*WHAT THE TASK ASKS:*
Write out the lines below exactly as they appear, beginning with the line that contains "Task: Click the left" and continuing through the line that contains "Action: click(x=825, y=806)", including both of those lines.

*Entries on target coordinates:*
........
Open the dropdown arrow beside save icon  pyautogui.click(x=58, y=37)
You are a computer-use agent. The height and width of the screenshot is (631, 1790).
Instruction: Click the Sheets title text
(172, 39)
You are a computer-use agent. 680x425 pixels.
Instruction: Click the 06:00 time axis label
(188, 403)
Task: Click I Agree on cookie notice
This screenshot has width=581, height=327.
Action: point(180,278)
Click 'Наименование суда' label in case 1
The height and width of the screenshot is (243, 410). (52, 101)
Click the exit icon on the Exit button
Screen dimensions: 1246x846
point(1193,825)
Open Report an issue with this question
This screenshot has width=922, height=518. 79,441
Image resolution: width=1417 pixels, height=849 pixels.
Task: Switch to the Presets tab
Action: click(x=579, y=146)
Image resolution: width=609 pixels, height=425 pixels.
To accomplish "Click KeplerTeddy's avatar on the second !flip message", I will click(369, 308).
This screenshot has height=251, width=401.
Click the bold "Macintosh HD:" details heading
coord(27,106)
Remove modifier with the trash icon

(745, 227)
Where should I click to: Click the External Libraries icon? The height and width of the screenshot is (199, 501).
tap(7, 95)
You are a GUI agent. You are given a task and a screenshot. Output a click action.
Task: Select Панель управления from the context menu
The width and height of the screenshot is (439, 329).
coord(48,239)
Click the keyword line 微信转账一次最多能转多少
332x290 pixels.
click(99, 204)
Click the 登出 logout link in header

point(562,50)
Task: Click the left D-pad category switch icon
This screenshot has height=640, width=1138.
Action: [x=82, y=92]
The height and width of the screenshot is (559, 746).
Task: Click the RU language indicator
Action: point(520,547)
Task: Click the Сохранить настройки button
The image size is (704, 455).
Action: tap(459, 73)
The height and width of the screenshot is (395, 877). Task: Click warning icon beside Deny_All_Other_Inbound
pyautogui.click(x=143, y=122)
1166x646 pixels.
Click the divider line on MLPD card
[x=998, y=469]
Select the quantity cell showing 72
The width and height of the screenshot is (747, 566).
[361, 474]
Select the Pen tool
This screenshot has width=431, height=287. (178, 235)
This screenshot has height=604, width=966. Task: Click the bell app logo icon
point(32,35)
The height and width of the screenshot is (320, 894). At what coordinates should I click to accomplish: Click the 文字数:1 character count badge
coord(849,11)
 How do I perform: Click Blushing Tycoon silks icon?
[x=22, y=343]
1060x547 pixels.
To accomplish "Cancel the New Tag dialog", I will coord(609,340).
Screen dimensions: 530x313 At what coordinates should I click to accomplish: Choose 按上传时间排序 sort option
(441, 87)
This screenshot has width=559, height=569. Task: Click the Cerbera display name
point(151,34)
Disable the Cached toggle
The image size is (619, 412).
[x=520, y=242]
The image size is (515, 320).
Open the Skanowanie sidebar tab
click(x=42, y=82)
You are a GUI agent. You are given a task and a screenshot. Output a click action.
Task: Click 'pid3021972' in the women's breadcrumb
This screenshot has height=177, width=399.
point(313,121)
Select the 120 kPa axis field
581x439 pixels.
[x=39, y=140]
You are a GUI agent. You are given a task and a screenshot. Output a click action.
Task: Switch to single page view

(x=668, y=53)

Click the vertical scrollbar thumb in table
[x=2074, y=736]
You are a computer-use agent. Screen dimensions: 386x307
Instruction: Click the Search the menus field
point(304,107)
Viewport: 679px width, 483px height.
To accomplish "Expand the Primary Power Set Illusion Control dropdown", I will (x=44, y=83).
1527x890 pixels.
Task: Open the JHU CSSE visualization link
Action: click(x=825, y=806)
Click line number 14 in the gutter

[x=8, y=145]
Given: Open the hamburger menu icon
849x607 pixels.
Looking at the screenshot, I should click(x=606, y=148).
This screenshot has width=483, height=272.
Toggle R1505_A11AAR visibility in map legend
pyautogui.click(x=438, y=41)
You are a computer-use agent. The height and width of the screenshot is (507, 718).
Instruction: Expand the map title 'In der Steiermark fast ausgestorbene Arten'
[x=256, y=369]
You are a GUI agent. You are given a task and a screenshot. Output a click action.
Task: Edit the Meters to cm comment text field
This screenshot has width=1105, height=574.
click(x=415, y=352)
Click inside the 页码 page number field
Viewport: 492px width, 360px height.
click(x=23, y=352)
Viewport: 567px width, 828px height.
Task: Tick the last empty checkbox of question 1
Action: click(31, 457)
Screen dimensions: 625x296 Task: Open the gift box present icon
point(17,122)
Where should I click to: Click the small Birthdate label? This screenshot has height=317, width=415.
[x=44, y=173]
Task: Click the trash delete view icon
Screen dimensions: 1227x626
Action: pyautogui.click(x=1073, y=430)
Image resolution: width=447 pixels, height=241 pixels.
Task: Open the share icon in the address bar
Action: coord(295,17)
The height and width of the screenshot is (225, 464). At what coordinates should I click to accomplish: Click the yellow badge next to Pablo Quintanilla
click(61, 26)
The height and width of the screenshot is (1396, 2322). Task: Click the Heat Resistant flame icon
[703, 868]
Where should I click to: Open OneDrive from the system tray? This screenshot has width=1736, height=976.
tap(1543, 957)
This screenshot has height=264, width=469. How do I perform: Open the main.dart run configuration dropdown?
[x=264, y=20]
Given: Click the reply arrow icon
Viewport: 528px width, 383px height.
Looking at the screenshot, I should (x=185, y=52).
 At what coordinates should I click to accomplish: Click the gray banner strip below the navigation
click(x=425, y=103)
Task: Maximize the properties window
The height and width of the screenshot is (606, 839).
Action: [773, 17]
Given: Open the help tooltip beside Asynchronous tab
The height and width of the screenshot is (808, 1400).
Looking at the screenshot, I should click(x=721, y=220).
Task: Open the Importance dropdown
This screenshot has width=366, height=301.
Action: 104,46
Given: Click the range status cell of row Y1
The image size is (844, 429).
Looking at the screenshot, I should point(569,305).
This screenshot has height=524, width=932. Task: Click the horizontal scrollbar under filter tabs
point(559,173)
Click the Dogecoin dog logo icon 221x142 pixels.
........
*RESPONSE BELOW:*
Task: Click the left D-pad category switch icon
This screenshot has height=640, width=1138.
Action: [x=82, y=92]
The height and width of the screenshot is (559, 746).
Task: Click the RU language indicator
Action: point(520,547)
Task: Click the Сохранить настройки button
The image size is (704, 455).
Action: tap(459, 73)
The height and width of the screenshot is (395, 877). Task: Click warning icon beside Deny_All_Other_Inbound
pyautogui.click(x=143, y=122)
1166x646 pixels.
Click the divider line on MLPD card
[x=998, y=469]
Select the quantity cell showing 72
The width and height of the screenshot is (747, 566).
[361, 474]
Select the Pen tool
This screenshot has width=431, height=287. (178, 235)
This screenshot has height=604, width=966. Task: Click the bell app logo icon
point(32,35)
The height and width of the screenshot is (320, 894). At what coordinates should I click to accomplish: Click the 文字数:1 character count badge
coord(849,11)
 How do I perform: Click Blushing Tycoon silks icon?
[x=22, y=343]
1060x547 pixels.
To accomplish "Cancel the New Tag dialog", I will coord(609,340).
Screen dimensions: 530x313 At what coordinates should I click to accomplish: Choose 按上传时间排序 sort option
(441, 87)
This screenshot has width=559, height=569. Task: Click the Cerbera display name
point(151,34)
Disable the Cached toggle
The image size is (619, 412).
[x=520, y=242]
The image size is (515, 320).
Open the Skanowanie sidebar tab
click(x=42, y=82)
You are a GUI agent. You are given a task and a screenshot. Output a click action.
Task: Click 'pid3021972' in the women's breadcrumb
This screenshot has height=177, width=399.
point(313,121)
Select the 120 kPa axis field
581x439 pixels.
[x=39, y=140]
You are a GUI agent. You are given a task and a screenshot. Output a click action.
Task: Switch to single page view

(x=668, y=53)

Click the vertical scrollbar thumb in table
[x=2074, y=736]
You are a computer-use agent. Screen dimensions: 386x307
Instruction: Click the Search the menus field
point(304,107)
Viewport: 679px width, 483px height.
To accomplish "Expand the Primary Power Set Illusion Control dropdown", I will (x=44, y=83).
1527x890 pixels.
Task: Open the JHU CSSE visualization link
Action: click(x=825, y=806)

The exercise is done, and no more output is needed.